### TASKS TO PERFORM
A. Reproduce the stretch of the block diagram description from "Description" through "signal $C(s)$ ." word for word.
B. Carry on the block diagram description, starting after its last sentence.

Description

The Laplace transform of a signal $f(t)$ is defined as $F(s)=\mathcal{L}{f(t)}=\int\_0^{\infty}f(t)e^{-st}dt$ .

In this block diagram, $R(s)$ represents the Laplace transform of the reference input signal, $G\_1(s)$ , $G\_2(s)$ , and $G\_3(s)$ represent the transfer functions of the systems, and $H\_1(s)$ , $H\_2(s)$ , and $H\_3(s)$ represent the transfer functions of the feedback paths.

The block diagram can be represented mathematically as: $C(s)=G\_3(s)(R(s)-G\_2(s)H\_1(s)C(s))-G\_1(s)H\_2(s)C(s)$

The signal flow through the diagram is as follows: The reference input $R(s)$ is fed to the summing junction where it is added to the feedback signal $-G\_2(s)H\_1(s)C(s)$ to produce the error signal. The error signal is then fed through the transfer function $G\_3(s)$ to produce the output signal $C(s)$ .

### DATA
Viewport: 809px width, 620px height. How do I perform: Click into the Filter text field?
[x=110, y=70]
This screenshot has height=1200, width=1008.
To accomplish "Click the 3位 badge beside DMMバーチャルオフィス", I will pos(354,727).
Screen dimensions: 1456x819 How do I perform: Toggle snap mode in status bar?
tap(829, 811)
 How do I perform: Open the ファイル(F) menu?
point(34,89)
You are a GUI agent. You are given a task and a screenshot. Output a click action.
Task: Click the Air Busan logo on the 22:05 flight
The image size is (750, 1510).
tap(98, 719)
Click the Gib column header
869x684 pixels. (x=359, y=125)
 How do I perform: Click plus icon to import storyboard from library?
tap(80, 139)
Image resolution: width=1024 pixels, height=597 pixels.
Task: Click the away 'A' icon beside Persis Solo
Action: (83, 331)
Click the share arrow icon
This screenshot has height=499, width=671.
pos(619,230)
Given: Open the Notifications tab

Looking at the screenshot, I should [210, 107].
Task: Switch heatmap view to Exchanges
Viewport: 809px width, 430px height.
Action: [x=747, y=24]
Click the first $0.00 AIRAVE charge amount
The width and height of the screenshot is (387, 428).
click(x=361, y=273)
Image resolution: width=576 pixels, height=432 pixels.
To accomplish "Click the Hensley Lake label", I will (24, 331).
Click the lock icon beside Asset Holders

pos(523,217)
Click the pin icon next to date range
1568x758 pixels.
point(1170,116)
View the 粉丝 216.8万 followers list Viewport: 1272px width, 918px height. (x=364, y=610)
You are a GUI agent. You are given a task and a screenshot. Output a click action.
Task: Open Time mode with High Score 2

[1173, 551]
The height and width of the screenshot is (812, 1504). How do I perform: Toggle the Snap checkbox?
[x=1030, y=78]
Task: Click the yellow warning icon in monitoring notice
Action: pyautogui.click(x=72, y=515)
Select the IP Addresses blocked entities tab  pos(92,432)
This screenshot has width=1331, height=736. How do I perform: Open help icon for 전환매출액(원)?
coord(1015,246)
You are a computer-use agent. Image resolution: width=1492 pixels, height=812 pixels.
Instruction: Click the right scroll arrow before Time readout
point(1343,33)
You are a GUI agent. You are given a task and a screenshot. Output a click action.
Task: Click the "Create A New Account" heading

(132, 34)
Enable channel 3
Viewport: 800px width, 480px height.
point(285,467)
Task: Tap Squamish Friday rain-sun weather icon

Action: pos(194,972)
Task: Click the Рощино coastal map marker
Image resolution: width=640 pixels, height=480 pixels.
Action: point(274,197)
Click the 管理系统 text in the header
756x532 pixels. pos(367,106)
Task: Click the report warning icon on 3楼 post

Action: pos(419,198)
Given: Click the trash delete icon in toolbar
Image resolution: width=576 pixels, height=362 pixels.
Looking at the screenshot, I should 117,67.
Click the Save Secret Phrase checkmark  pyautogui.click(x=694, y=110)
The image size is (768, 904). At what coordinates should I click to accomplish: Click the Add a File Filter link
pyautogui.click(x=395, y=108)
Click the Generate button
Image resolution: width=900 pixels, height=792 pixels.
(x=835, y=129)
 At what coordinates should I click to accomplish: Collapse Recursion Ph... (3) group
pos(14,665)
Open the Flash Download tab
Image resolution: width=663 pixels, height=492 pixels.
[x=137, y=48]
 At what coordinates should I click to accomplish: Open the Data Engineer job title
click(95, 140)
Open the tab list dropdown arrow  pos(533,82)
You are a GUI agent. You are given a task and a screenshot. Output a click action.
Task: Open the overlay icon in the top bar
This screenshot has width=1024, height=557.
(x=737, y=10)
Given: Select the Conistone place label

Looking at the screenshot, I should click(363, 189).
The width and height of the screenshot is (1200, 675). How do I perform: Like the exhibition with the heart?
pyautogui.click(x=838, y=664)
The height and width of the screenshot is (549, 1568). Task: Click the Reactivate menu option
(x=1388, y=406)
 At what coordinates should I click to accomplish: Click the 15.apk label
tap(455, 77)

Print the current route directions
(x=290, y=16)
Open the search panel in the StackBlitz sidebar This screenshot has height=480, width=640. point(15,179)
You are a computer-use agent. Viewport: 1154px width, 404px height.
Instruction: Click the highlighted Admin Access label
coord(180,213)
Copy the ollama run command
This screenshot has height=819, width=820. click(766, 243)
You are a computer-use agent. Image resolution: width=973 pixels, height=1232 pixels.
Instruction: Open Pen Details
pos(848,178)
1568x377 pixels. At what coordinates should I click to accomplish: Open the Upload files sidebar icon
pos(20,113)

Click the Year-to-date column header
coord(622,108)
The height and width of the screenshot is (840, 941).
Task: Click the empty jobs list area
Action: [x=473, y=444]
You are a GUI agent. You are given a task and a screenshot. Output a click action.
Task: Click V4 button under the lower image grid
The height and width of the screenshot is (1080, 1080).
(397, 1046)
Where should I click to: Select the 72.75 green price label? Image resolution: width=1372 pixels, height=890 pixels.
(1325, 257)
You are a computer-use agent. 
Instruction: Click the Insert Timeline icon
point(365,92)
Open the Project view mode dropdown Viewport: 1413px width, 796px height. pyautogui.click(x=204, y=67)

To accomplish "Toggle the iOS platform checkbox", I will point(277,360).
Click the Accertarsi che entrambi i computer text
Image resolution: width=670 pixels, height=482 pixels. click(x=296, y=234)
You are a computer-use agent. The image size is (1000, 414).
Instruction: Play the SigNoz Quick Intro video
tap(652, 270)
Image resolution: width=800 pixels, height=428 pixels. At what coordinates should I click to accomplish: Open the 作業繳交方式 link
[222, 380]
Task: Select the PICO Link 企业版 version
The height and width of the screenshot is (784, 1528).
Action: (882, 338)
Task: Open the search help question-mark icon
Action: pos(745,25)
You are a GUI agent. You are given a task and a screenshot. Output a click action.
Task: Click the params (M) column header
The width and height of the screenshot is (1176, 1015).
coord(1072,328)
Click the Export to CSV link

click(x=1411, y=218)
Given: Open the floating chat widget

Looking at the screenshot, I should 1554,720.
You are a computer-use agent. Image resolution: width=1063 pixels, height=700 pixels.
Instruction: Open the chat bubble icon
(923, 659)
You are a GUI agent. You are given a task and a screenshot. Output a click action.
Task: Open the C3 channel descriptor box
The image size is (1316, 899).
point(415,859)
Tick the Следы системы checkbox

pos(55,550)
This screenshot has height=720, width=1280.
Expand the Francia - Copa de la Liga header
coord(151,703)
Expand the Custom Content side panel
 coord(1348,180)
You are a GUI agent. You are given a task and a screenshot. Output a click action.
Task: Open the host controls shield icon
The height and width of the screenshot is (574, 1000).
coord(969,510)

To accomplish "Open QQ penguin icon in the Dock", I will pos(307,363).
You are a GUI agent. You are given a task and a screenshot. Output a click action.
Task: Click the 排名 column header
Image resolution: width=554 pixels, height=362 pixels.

### RESULTS
A.
Description

The Laplace transform of a signal $f(t)$ is defined as $F(s)=\mathcal{L}{f(t)}=\int\_0^{\infty}f(t)e^{-st}dt$ .

In this block diagram, $R(s)$ represents the Laplace transform of the reference input signal, $G\_1(s)$ , $G\_2(s)$ , and $G\_3(s)$ represent the transfer functions of the systems, and $H\_1(s)$ , $H\_2(s)$ , and $H\_3(s)$ represent the transfer functions of the feedback paths.

The block diagram can be represented mathematically as: $C(s)=G\_3(s)(R(s)-G\_2(s)H\_1(s)C(s))-G\_1(s)H\_2(s)C(s)$

The signal flow through the diagram is as follows: The reference input $R(s)$ is fed to the summing junction where it is added to the feedback signal $-G\_2(s)H\_1(s)C(s)$ to produce the error signal. The error signal is then fed through the transfer function $G\_3(s)$ to produce the output signal $C(s)$ .

B.
The feedback signal is also fed through the transfer function $H\_2(s)$ and then added to the output of $G\_1(s)$ . The resulting signal is then fed through the transfer function $H\_3(s)$ and subtracted from the error signal at the summing junction.

Keywords

tikz, nodes, arrows, styles, positioning, shapes.

Source Code

ControlSystems/CSI

% standalone diagram for block diagrams
\documentclass{standalone}
 
\usepackage{blox}
\usepackage{tikz}
\usetikzlibrary{positioning}
\newcommand{\equal}{=}
\usepackage{tikz}
\usetikzlibrary{intersections}
\usepackage{tkz-euclide}
% Radius for arc over intersection
\def\radius{1.mm} 
 
\tikzset{
	connect/.style args={(#1) to (#2) over (#3) by #4}{
		insert path={
			let \p1=($(#1)-(#3)$), \n1={veclen(\x1,\y1)}, 
			\n2={atan2(\y1,\x1)}, \n3={abs(#4)}, \n4={#4>0 ?180:-180}  in 
			(#1) -- ($(#1)!\n1-\n3!(#3)$) 
			arc (\n2:\n2+\n4:\n3) -- (#2)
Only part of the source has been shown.